O PREC II
Não é tarefa fácil, mas se procurarmos
fazer um exercício de exegese da confusão que grassa no discurso de Passos
Coelho, acabaremos por intuir algum significado no que nos é dito.
A preocupação com a linguagem na
política não é novidade. George Orwell, num ensaio de 1946, “politics and the English language”, sublinhava que perante a decadência da civilização, a
linguagem teria inevitavelmente de partilhar o colapso geral. Mais,
acrescentava que sendo a decadência da linguagem causada por factores
económicos e políticos, com o tempo, aquela tornava-se, ela própria, causa de
degradação. “A linguagem torna-se feia e imprecisa porque as nossas ideias são
idiotas, mas a natureza negligente da nossa linguagem faz com que seja mais
fácil ter ideias idiotas”, acrescentava Orwell.

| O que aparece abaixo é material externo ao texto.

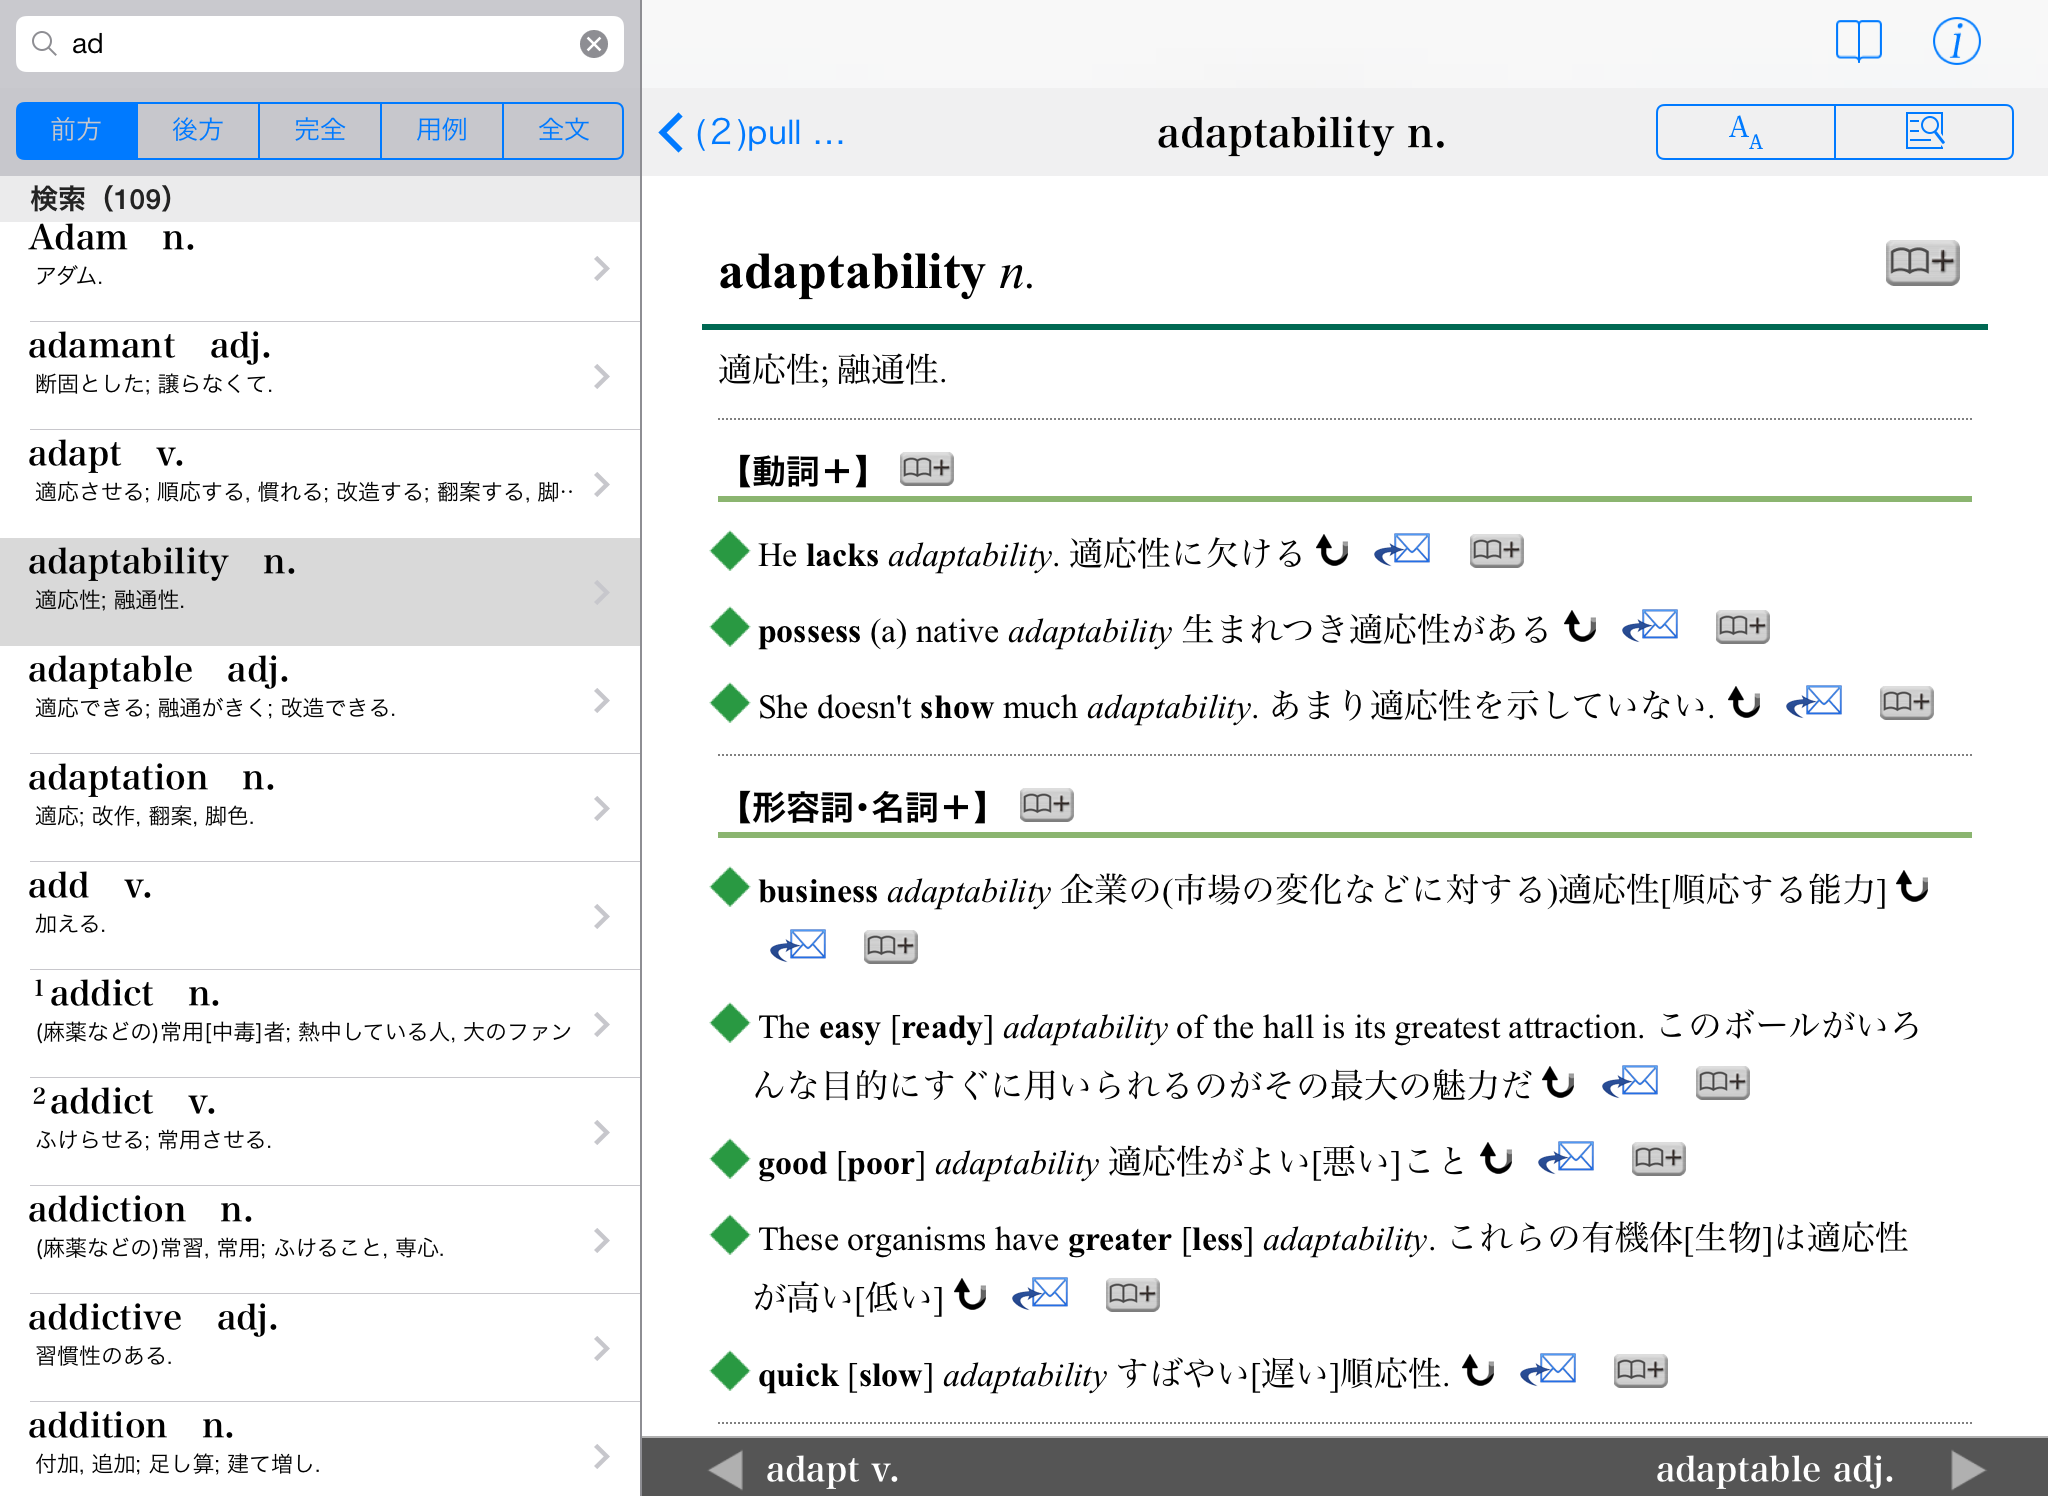Click pronunciation arrow after 'quick [slow] adaptability'

pyautogui.click(x=1478, y=1370)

Talvez seja adequado tomar a forma como
o primeiro-ministro se expressa como um sinal mais vasto de colapso político e
social. O que, sendo, em si, relevante, não nos deve impedir de olhar para o
que nos é dito.
Se considerarmos que a linguagem
importa, a forma como o termo “refundação” emergiu no debate público português
é, politicamente, muito relevante. Não é indiferente que se inicie um debate
sobre as funções do Estado, sobre o conjunto das políticas públicas, com uma
expressão que remete para um repensar das fundações e que sugere ruptura com o
passado. De facto, refundação é, do ponto de vista etimológico, um termo que
nos aproxima mais de “revolução” do que de “reforma”.

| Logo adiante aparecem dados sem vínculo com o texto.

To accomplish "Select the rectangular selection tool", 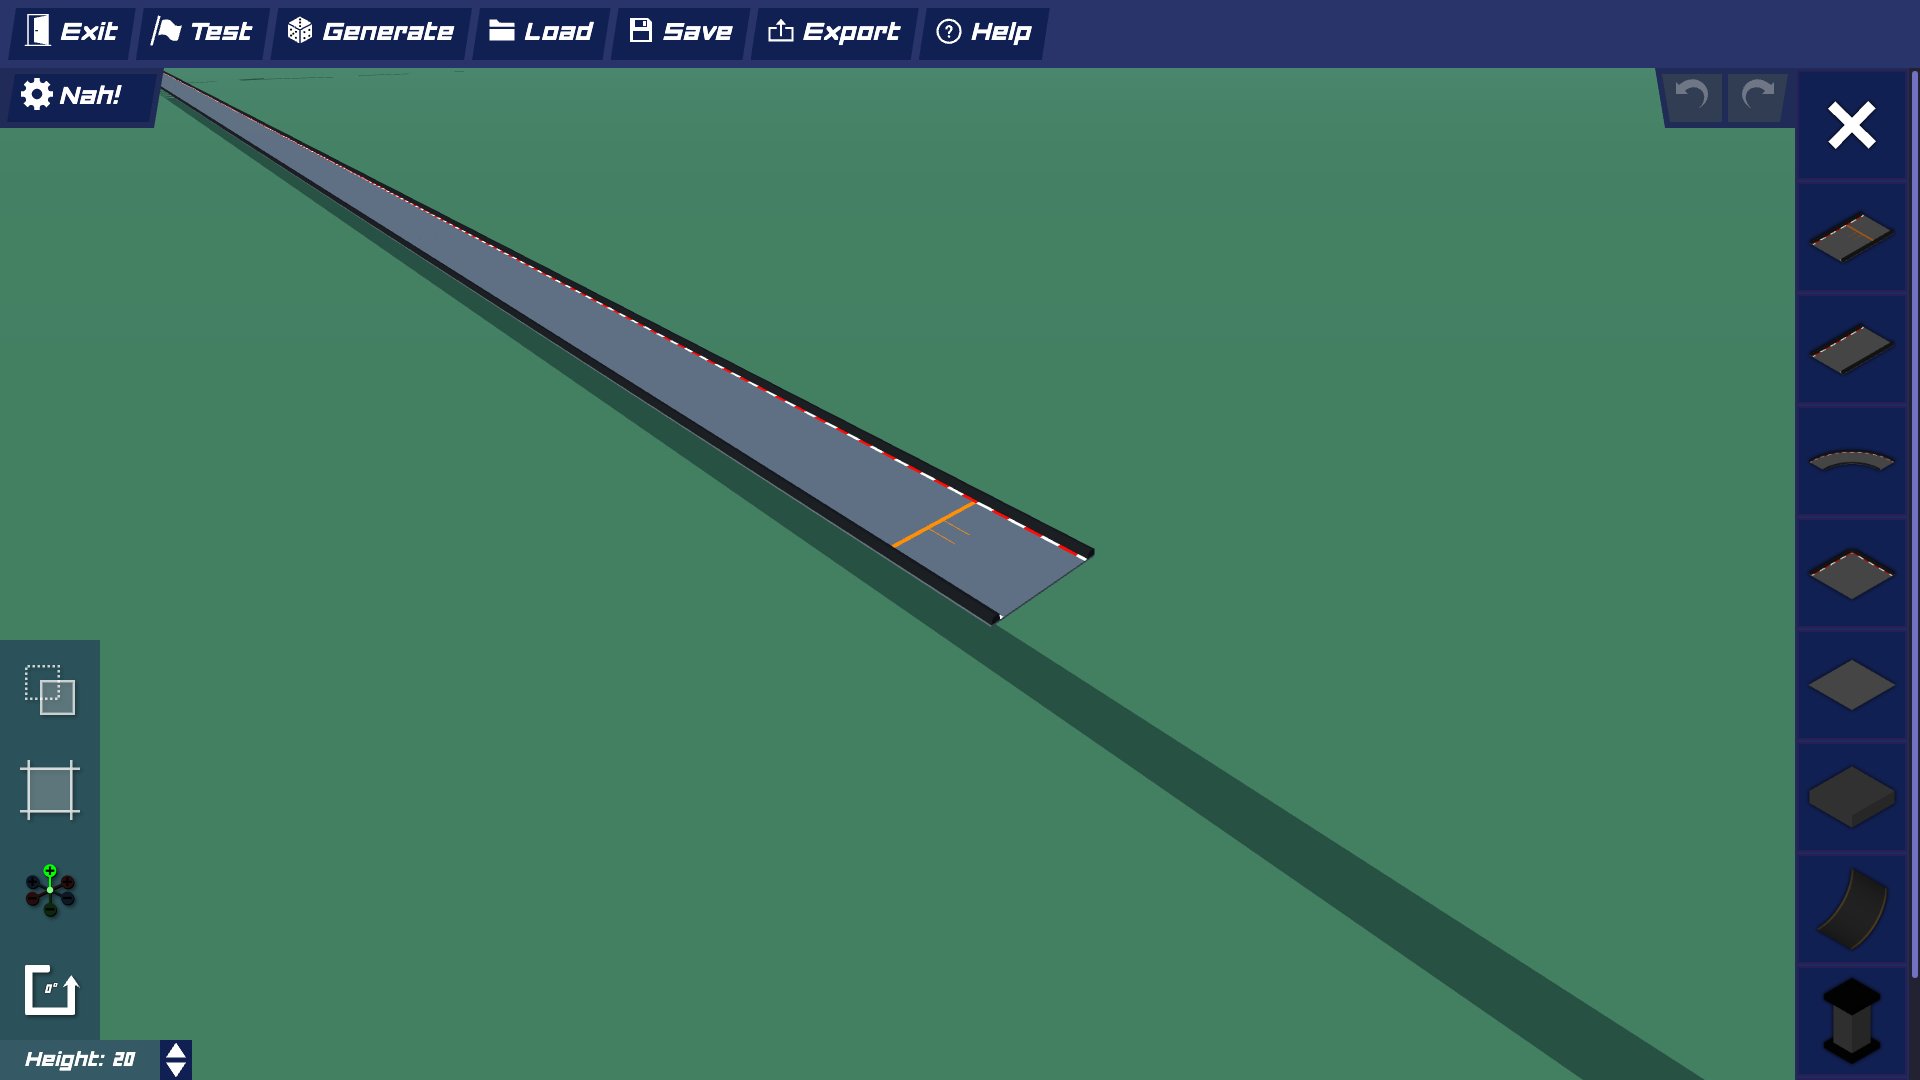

Esta linguagem radical só pode ter
consequências. Não apenas, como aliás já sabemos, dificulta um diálogo sério no
espaço público (é o que se está a passar com o não-debate em curso), como,
ainda mais grave, esquece tudo o que uma estratégia reformista eficaz nas
políticas públicas aconselha.
Porventura, os principais problemas das
políticas públicas em Portugal não resultam de opções programáticas erradas
(estas variam consoante a visão política dos governos), mas, antes, de um
descuidar sistemático de princípios em que todas as políticas devem assentar:
processos de formação baseados no conhecimento factual da realidade; decisão
negociada e procura de pontos de convergência; e finalmente avaliação do
impacto, procurando saber o que correu bem e deve ser potenciado, e o que
correu mal, e deve ser repensado. No fundo, Portugal precisa de melhor a sua
capacidade reformadora, em lugar de enveredar repetidamente por rupturas
radicais com as políticas anteriores.
A refundação é uma versão extrema do
que fizemos de errado ao longo das últimas décadas e o caminho que tem trilhado
no espaço público é mais uma prova de que a crise é terreno fértil para que os
vários radicalismos medrem. Desde o radicalismo académico e que opera, desde os
gabinetes ministeriais, através de folhas de cálculo até ao que ataca a
democracia apedrejando o Parlamento. Quando precisávamos de uma linguagem que
nos oferecesse moderação e que se revelasse capaz de consolidar práticas
reformistas, somos irresistivelmente empurrados para um PREC II.